Any suggestions on cleaning cabinet doors. There is a factory coating on there already but there is some grime on there that needs to come off. The homeowner was asking me about dipping them in muriatic acid and I thought that would be a little too caustic. Thoughts?


----------



## MALCO.New.York (Feb 27, 2008)

TSP? AKA Trisodium orthophosphate.


----------



## Any Season (Nov 19, 2007)

That was what I suggested. Would you dip them though?
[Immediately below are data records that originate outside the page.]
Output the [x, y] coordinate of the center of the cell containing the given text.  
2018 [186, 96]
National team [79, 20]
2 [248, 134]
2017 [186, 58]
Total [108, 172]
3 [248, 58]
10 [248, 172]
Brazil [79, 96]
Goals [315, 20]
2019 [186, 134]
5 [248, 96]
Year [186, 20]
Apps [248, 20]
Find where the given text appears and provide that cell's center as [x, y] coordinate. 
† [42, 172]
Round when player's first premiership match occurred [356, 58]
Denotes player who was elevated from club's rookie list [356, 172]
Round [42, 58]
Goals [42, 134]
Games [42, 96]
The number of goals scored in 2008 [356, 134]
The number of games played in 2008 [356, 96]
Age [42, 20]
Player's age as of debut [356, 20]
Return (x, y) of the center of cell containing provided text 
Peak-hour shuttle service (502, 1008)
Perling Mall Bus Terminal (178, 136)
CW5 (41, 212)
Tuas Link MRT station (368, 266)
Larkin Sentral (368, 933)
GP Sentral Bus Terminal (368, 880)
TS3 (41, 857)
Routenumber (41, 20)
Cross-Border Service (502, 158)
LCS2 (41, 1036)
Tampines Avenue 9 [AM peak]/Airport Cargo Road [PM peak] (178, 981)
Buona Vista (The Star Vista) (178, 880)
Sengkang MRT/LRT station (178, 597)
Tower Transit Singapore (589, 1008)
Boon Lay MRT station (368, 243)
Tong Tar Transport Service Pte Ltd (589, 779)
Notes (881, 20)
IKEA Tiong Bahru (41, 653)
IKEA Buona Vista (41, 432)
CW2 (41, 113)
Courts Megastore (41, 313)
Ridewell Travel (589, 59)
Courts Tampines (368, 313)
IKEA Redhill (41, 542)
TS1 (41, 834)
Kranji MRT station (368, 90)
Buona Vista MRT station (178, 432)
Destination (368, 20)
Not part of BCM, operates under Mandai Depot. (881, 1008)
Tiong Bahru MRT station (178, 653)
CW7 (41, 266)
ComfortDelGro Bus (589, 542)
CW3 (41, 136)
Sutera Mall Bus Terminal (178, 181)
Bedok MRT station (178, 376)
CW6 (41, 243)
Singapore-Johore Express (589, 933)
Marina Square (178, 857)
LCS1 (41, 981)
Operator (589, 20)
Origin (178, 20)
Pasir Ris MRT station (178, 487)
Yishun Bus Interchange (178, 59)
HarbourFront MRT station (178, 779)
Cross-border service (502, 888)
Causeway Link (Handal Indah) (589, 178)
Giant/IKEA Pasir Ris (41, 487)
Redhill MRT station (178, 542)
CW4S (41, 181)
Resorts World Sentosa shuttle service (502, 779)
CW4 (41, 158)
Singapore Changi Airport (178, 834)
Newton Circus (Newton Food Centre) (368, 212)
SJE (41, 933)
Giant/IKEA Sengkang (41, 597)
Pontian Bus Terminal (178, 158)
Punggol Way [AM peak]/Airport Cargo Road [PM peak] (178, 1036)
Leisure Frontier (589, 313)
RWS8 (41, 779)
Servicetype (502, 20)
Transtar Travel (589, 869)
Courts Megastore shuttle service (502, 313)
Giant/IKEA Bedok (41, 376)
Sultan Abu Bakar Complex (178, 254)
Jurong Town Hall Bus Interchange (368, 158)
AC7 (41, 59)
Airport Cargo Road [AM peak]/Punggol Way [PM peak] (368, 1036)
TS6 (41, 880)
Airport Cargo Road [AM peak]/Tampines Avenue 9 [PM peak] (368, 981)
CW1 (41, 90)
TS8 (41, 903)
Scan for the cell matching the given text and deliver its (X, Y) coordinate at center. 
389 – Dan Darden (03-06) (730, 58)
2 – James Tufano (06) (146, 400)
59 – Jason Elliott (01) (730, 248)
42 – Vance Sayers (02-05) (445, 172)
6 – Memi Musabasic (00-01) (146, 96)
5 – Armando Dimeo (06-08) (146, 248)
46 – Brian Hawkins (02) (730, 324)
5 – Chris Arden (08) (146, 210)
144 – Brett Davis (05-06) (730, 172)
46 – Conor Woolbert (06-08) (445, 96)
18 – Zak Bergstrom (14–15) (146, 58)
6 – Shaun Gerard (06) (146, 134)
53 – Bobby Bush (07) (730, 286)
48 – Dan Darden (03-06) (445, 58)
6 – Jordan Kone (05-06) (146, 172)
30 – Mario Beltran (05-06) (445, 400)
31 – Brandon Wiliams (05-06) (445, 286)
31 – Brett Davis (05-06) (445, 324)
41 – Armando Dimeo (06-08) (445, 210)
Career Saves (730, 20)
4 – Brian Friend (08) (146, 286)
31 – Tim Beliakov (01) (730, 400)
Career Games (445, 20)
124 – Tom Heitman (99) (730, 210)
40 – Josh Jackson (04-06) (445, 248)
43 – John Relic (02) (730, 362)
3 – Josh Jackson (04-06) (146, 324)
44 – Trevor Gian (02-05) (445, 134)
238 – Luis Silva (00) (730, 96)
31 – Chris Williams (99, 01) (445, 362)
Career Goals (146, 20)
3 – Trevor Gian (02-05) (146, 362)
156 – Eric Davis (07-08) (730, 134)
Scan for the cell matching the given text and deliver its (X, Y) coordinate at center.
This woman kept mentioning a dipping/cleaning process that I couldn't place.


----------



## DeanV (Feb 20, 2006)

I see no reason to dip them, unless she is think of the dip tanks used in stripping cabinet doors. I would clean with Challenger, it works great on kitchen grease and rinses well.


----------



## MALCO.New.York (Feb 27, 2008)

Take them to your shop and "dip" them with a rag. What _they_ believe is what _they_ know.

Do your best to NOT handle them after wiping thoroughly. Nitrile (NBR) gloves are the best for this sort of work.


----------



## Any Season (Nov 19, 2007)

Thanks man. Where can I find 'Challenger'?


----------



## MALCO.New.York (Feb 27, 2008)

http://challengercleaner.com/buy.php


You are S.O.L.


----------



## Any Season (Nov 19, 2007)

Damn. Is there any way you could order it then ship to me and I'll send you a money order? Jokes.


----------



## Danahy (Oct 17, 2006)

If the grime ain't that bad, I'd start with dish soap, and a dish scrub pad.... Unless it's worse, then follow the above mentioned recommendations...


----------



## mickeyco (May 13, 2006)

Kitchen cabinets? If it's grease, lighter fluid or naptha works great.


.


----------



## MALCO.New.York (Feb 27, 2008)

Those green "scrubby" pads do work wonders. WD 40 is an excellent grease cutter!!!!


----------



## MALCO.New.York (Feb 27, 2008)

I use lighter fluid (Naphthalene) for everything!!! Wanna get grease/oil outta yer jeans, spot soak with Ronsonol, then wash as normal.












http://www.jamesdire.net/ronsonol.jpg


----------



## artinall (Aug 14, 2007)

try windex, cuts the grease (if its oil from hand use) or alcohol


----------